Rupert Neate in Dallas 

Exxon investors aim to force reckoning with impact of climate change policies

Group of largest shareholders will vote for resolution calling on firm to publish annual assessment of business impact of policies such as Paris Agreement
  
  

If the resolution is passed, Exxon would publish an annual assessment of how governments’ climate change policies could affect its business and profitability.
If the resolution is passed, Exxon would publish an annual assessment of how governments’ climate change policies could affect its business and profitability. Photograph: Saul Loeb/AFP/Getty Images

ExxonMobil will face a revolt from some of its biggest and most influential shareholders on Wednesday as they fight to force the world’s largest oil company to open up about the effect of climate change on its future profits.

Investors managing more than $10tn (£6.9tn) of assets will vote in favour of a resolution calling on Exxon to “publish an annual assessment of long term portfolio impacts of public climate change policies” following the Paris Agreement to limit the global temperature rise to less than 2C (3.6F).

The resolution up for discussion at Exxon’s annual meeting in Dallas has been proposed by the New York state comptroller, a trustee of the New York State Common Retirement Fund, the third largest US pension fund, and the Church of England.

More than 30 of Exxon’s largest shareholders, including the pension funds of the governments of Norway, Canada and California, Legal & General Investment Management and Schroder’s, have said they will also vote in favour of the motion. Other supporters of the motion include the pension funds of local authority workers in Greater Manchester and Tyne & Wear.

Edward Mason, head of responsible investment for the Church Commissioners for England, which manages £6.7bn ($9.8bn) of the Church’s of England’s assets, said he was delighted that so many big institutional investors had come out in favour of the motion. “The resolution is part of a much wider trend following the Paris Agreement for investors to ask companies to improve disclosure on how they are positioned for the risks and opportunities posed by climate change,” he said as he prepared to make the case for the motion at the AGM in Dallas’s Morton H Meyerson symphony center.

The resolution is also supported by ISS and Glass Lewis, the world’s leading proxy advice services which advise institutional investors how to vote on such issues.

If passed, the resolution would call for Exxon to publish an annual assessment of how governments’ climate change policies could affect its business and profitability. The resolution states that the company “should analyze the impacts on ExxonMobil’s oil and gas reserves and resources under a scenario in which reduction in demand results from carbon restrictions and related rules or commitments adopted by governments consistent with the globally agreed upon 2 degree target”.

Exxon has called on its investors to reject the resolution. The company had tried to block the resolution altogether, but the US Securities and Exchange Commission regulator ruled that it must include the resolution among Wednesday’s votes. Chevron faces a similar vote at its AGM, also on Wednesday.

The company told investors it already does enough to inform them about the impacts of climate change policy on it business, and it believes all of its hydrocarbon reserves will still be required to drive prosperity around the world.

“ExxonMobil believes that producing our existing hydrocarbon resources is essential to meeting growing global energy demand,” the company said in its proxy statement to investors. “We enable consumers – especially those in the least-developed and most-vulnerable economies – to pursue higher living standards and greater economic opportunity.”

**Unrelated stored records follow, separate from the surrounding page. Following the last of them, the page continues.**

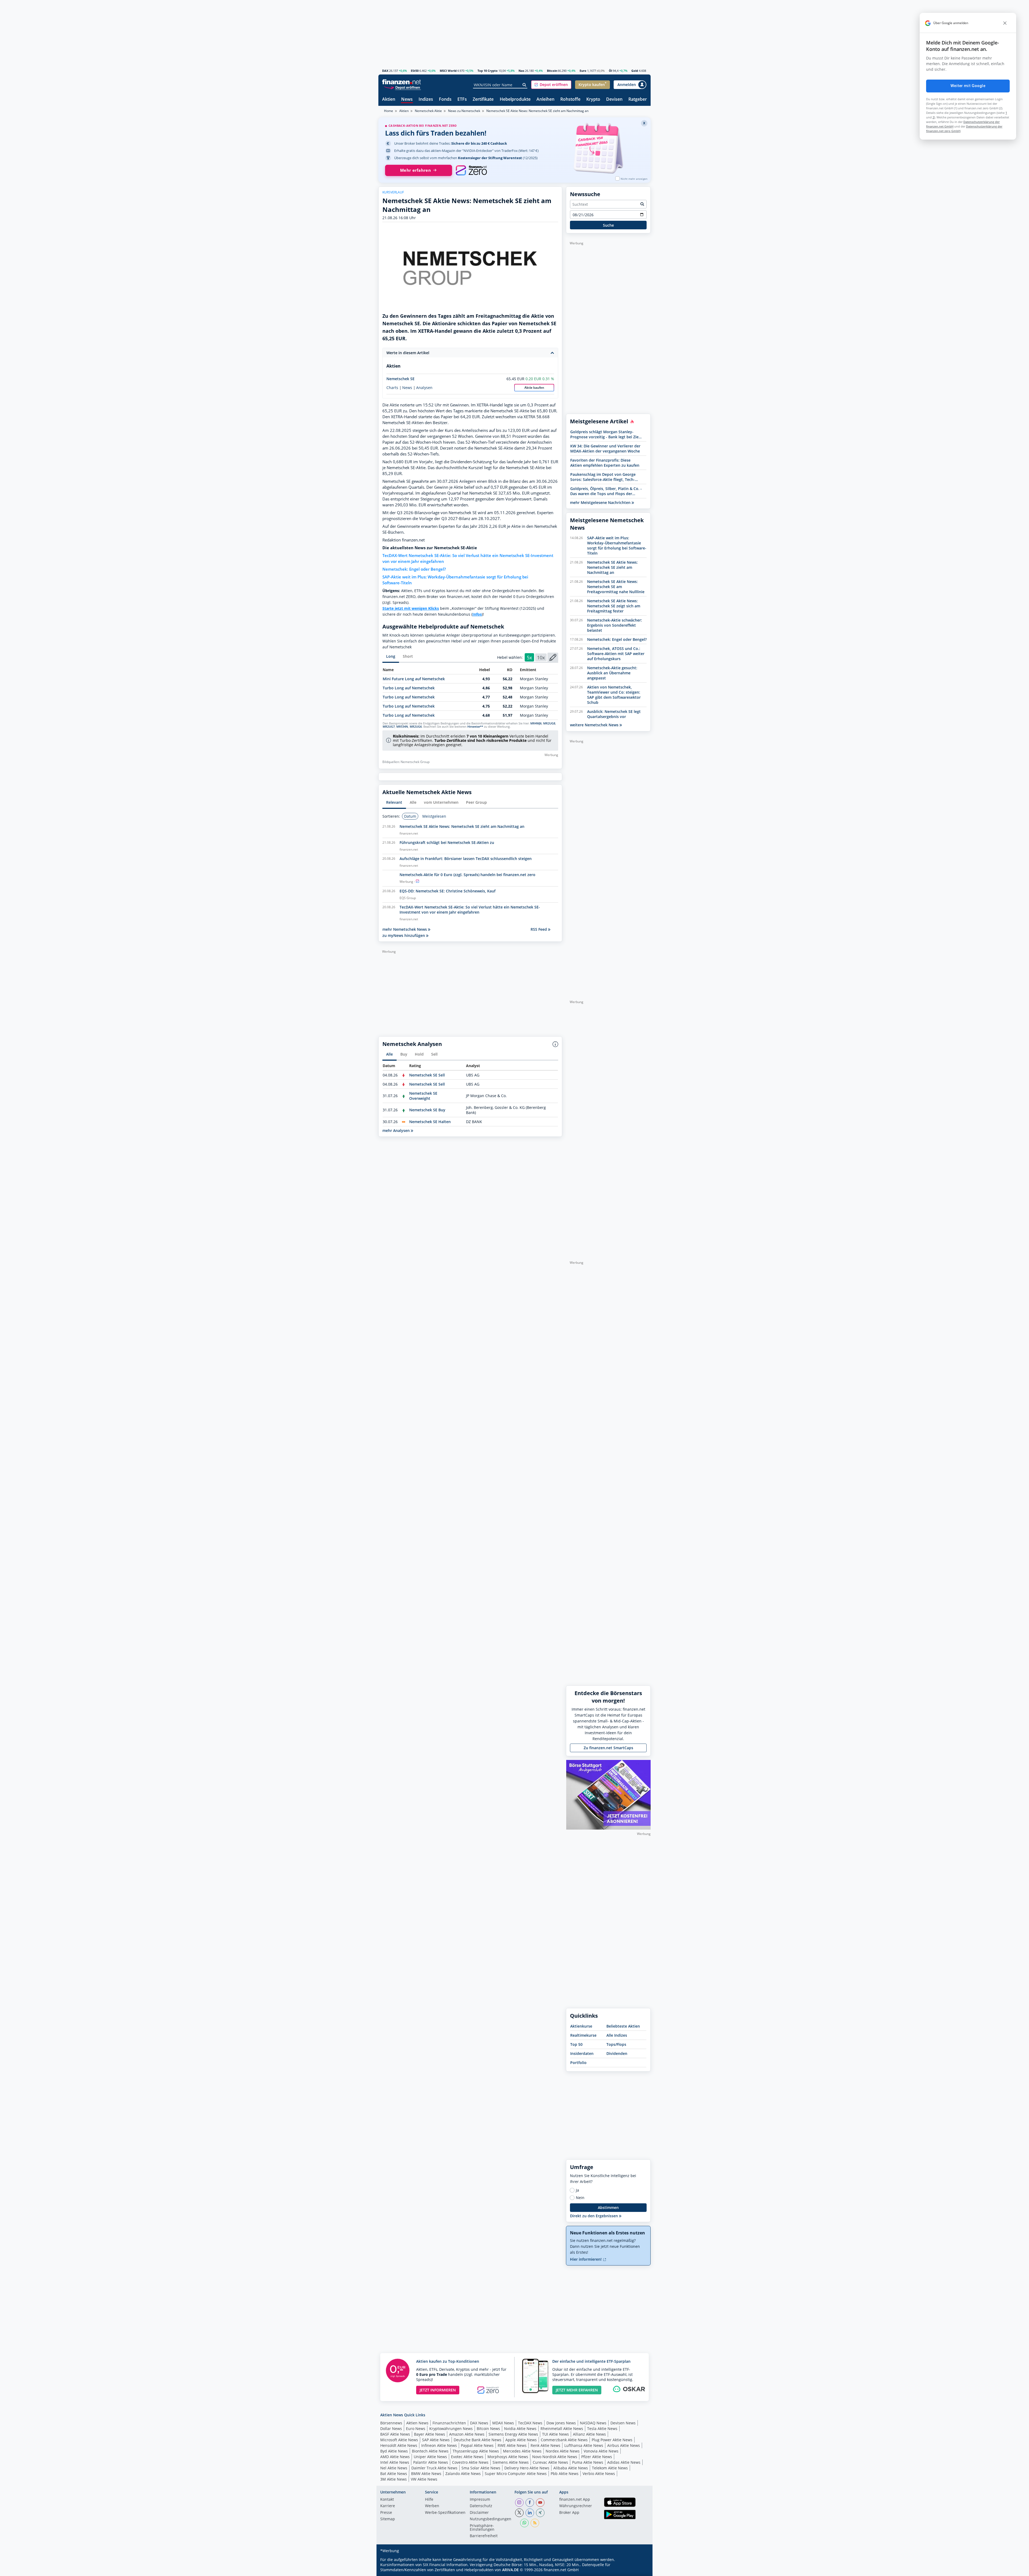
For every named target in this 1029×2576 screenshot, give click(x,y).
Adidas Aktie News (623, 2462)
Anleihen (545, 99)
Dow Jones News (561, 2422)
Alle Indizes (616, 2035)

More than 1,000 leading academics have written to Exxon and Chevron’s 20 biggest investors urging them to support the resolutions. Among the signatories are Lord Rees of the University of Cambridge, Professor Bob Eccles from the Harvard Business School and Dr Gernot Wagner of the Harvard University Center for the Environment.

Exxon is currently under investigation by New York’s attorney general over claims that it lied to the public and shareholders about the risks of climate change. It follows reports that internal company documents from the 1980s and 90s show Exxon’s in-house scientists were warning company executives about the dangers of climate change, while Exxon was publicly claiming that climate science was not proven. At the time, an Exxon spokesman said: “We unequivocally reject the allegations that ExxonMobil has suppressed climate change research.”

Exxon has banned the Guardian from reporting from inside its annual meeting. “We are denying your request because of the Guardian’s lack of objectivity on climate change reporting demonstrated by its partnership with anti-oil and gas activists and its campaign against companies that provide energy necessary for modern life, including newspapers,” a spokesman said.